Scarlett Stahl recently gave Disney voice artist Mark Silverman a special tour of the Ronald Reagan Presidential Library, including the Treasures of the Walt Disney Archives. Her photos and narrative describing the day are fascinating. ~~Rick
This past July, I had the pleasure of hearing Margaret “Tinker Bell” Kerry speak at the Ronald Reagan Presidential Library to a standing ovation, and her emcee was well known voice artist, Mark Silverman. When Mark asked to visit Air Force One and was told that unfortunately it was off hours and they had not arranged security clearance previously, I promised to take him on a tour of the Library and Air Force One as my guest at a later time. I am a docent and a qualified tour guide at the Library. As Mark has been a guest speaker at both Disney Clubs, where I am on the Board, he accepted my invitation happily.
Mark Silverman as Emcee for Margaret Tinker Bell Kerry speaking at the Ronald Reagan Presidential Library
Mark, growing up in Los Angeles, became obsessed with Disneyland and even took a tape recorder with him to learn the voices. Eventually he became the voice of Rod Serling on the Tower of Terror ride and is also the voice of Friend Owl for all sorts of Bambi projects, and does numerous other voices.
Mark and the figures of President and Mrs Reagan
I met Mark at the Reagan Presidential Library and went first to the D23 exhibit, which we enjoyed thoroughly. Seventy percent of the exhibit has never been seen before. It begins with Walt’s early days, has small TV screens showing those days with Virginia Davis in the Alice Comedies. Virginia, as a little girl, had long blonde corkscrew curls and looked so angelic but had shared with me years ago that she was always a tom boy. There was a Pinocchio costume that Dick Jones (the original Voice and Model for Pinocchio) said he had only worn one time. I particularly loved the Cinderella sketch that Mary Blair had done, as I am a fan of Mary Blair and love Cinderella.
Mary Blair sketch of Cinderella
Continuing on down the aisle, we came upon an exact replica of Walt’s office. Dave Smith, former director of the Walt Disney Studio Archives, had shared with the docents previously that Walt never played the piano in his office, but kept it to hear the music for his films. Dave said that the Sherman Brothers knew to play Feed the Birds from Mary Poppins, when Walt would cryptically say “play the song,” as that was Walt’s favorite. There were costumes and pictures and props from various films. James really liked the Nautilus submarine from the film 20,000 Leagues Under the Sea.

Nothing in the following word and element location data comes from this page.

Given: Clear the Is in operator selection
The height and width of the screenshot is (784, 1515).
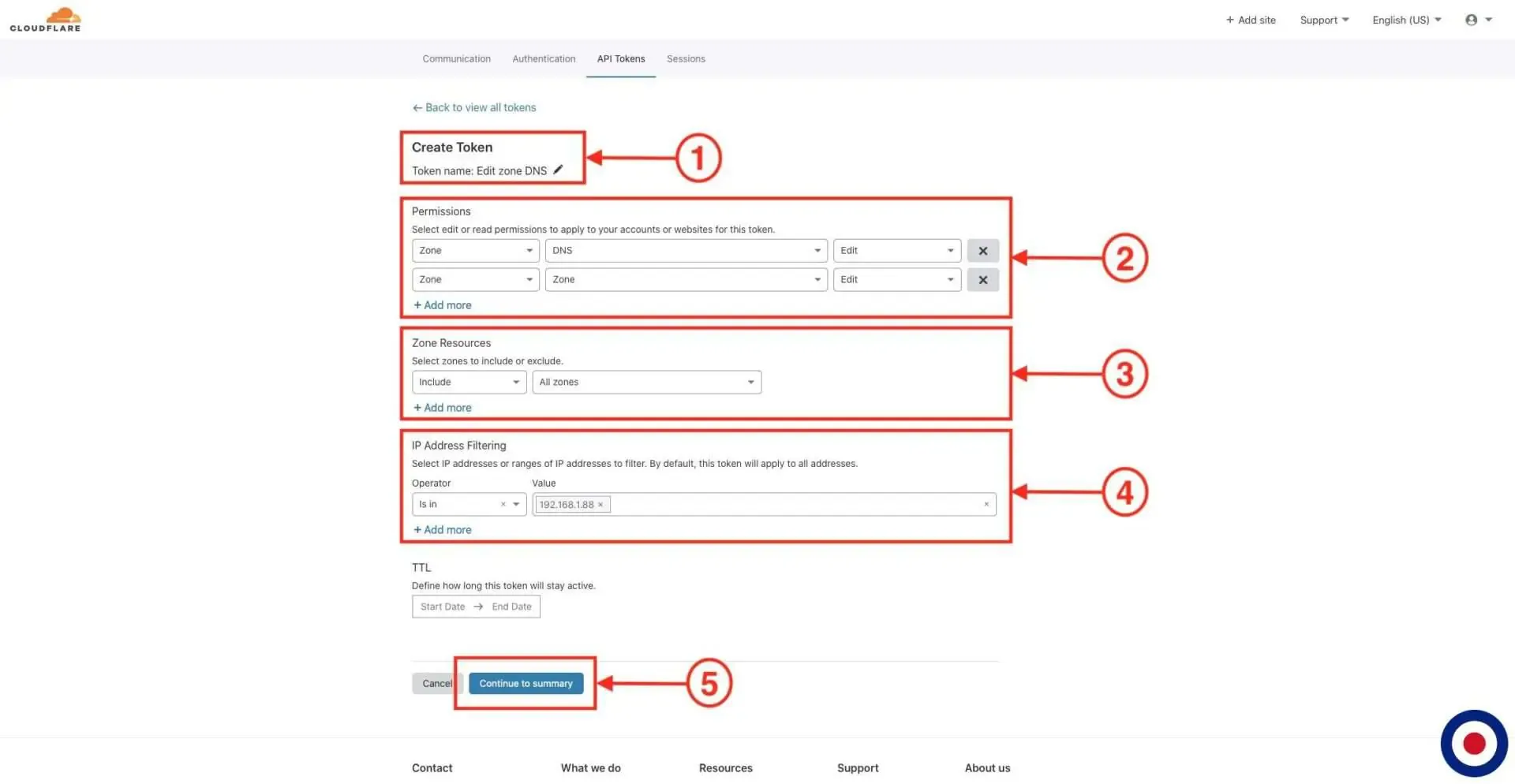Looking at the screenshot, I should [x=503, y=505].
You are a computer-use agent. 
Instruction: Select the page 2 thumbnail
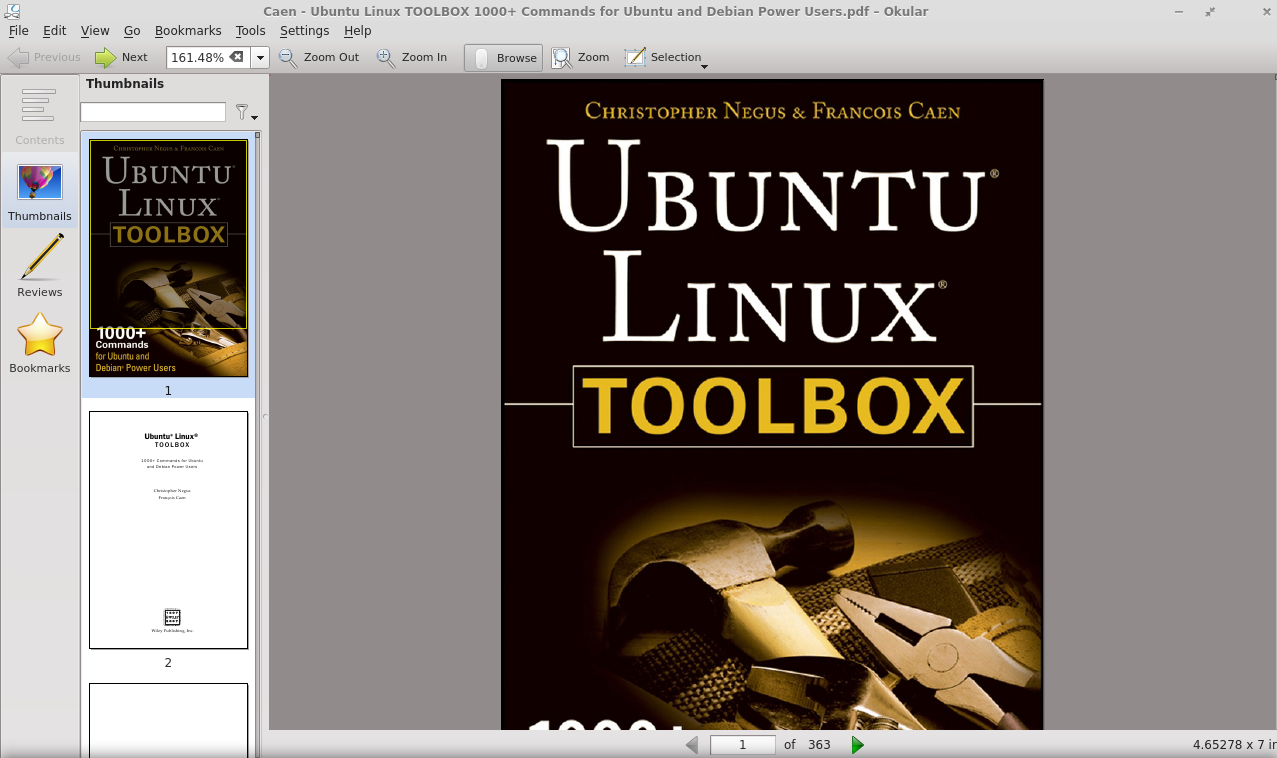coord(168,530)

Mark especially enjoyed Fred MacMurray’s sweater from The Happiest Millionaire because Mark helped restore that film by doing the voice of Fred MacMurray for the last couple of scenes in the movie. That was particularly satisfying to him because that was the last film Walt personally supervised.
Mark with Fred MacMurray pictures
At the end of the aisle, we descended down the stairs into darkness, much like the Pirates of the Caribbean ride at Disneyland, and there was indeed a Pirate Ship on display. There were costumes from the Annie Liebowitz photos that I appreciated. The set from 101 Dalmations was especially interesting, while again I gazed at the Cinderella gown. Then there were the figures, costumes and set from Tim Burton’s Alice in Wonderland. Naturally I was drawn to the Chesire Cat and the Alice costume, as I am also an Alice fan. The motorcycle from Tron and the Iron Man attracted crowds. Mark was drawn to the Hitchhiking Ghosts from The Haunted Mansion and said the tall thin one was always the one in his doom buggy. He also liked the Pirate figure from Pirates of the Caribbean and shared that he had done a pirate voice professionally the other day. However, when I asked him to voice it, he declined as he said it was too loud for the space.
Tim Burton’s Cheshire Cat
Motorcyle from Tron
Iron Man, Ship, etc
Ghosts from Haunted Mansion
Back up the stairs we went to continue on the opposite side of the aisle, with figures from WDCC and a wall of all the Disney characters. This led into a room with the sculpted heads of all the presidents, done by Blaine Gibson. I recalled once, when someone had asked Blaine which of his creations he would like to have, his reply was that they were all where they were supposed to be. The artwork and a chessboard were especially appealing.
Artwork in D23 exhibit
Chessboard in D23 exhibit
I took him on a tour of the Library, where some children were crawling through the play Berlin wall. Mark stood behind the mockup of the Presidential inaugural podium and voiced President Reagan at my urging and said “My fellow Americans, Welcome to Disneyland.” The other guests in the room were so surprised and begged for more, but Mark just smiled modestly. Mark especially enjoyed being able to see inside of Air Force One.